#### [TASK STATEMENT]
This exercise calls for retyping every line below exactly, with the images omitted.

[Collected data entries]
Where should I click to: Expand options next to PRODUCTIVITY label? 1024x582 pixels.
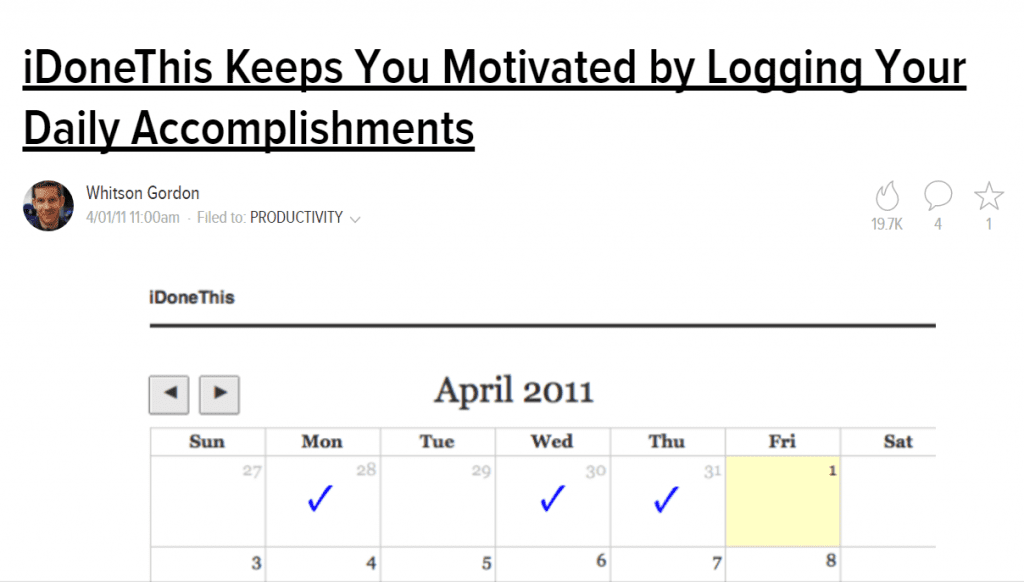(356, 218)
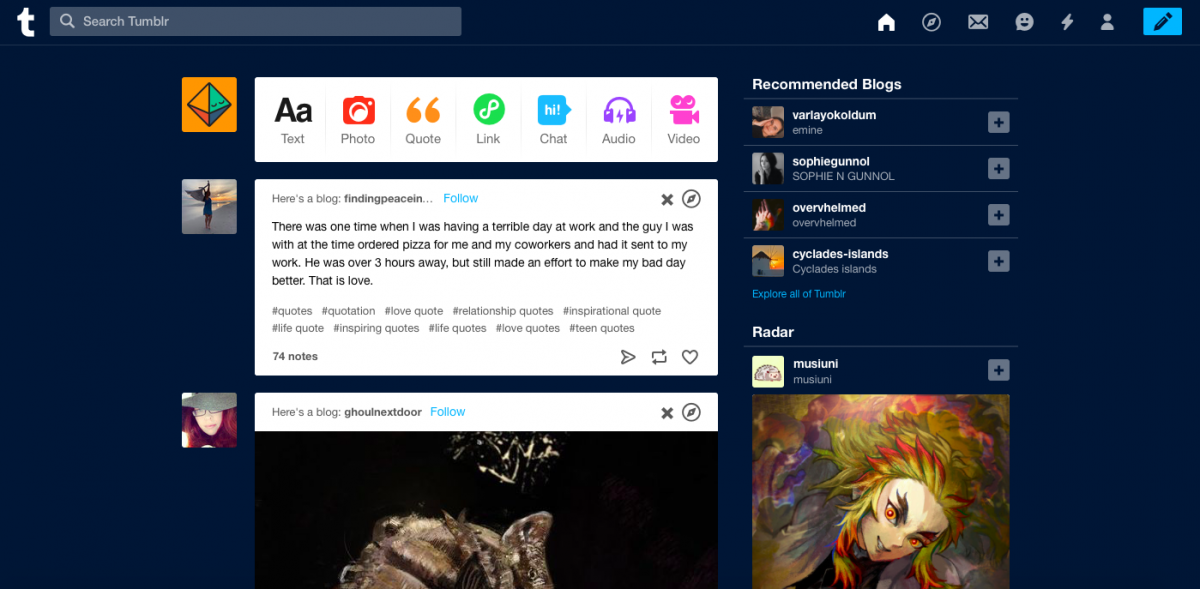Create a Link post
Image resolution: width=1200 pixels, height=589 pixels.
[x=488, y=119]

#### [SOLUTION]
Where should I click to: Expand options next to PRODUCTIVITY label? 1024x582 pixels.
(356, 218)
Create a Link post
Image resolution: width=1200 pixels, height=589 pixels.
[x=488, y=119]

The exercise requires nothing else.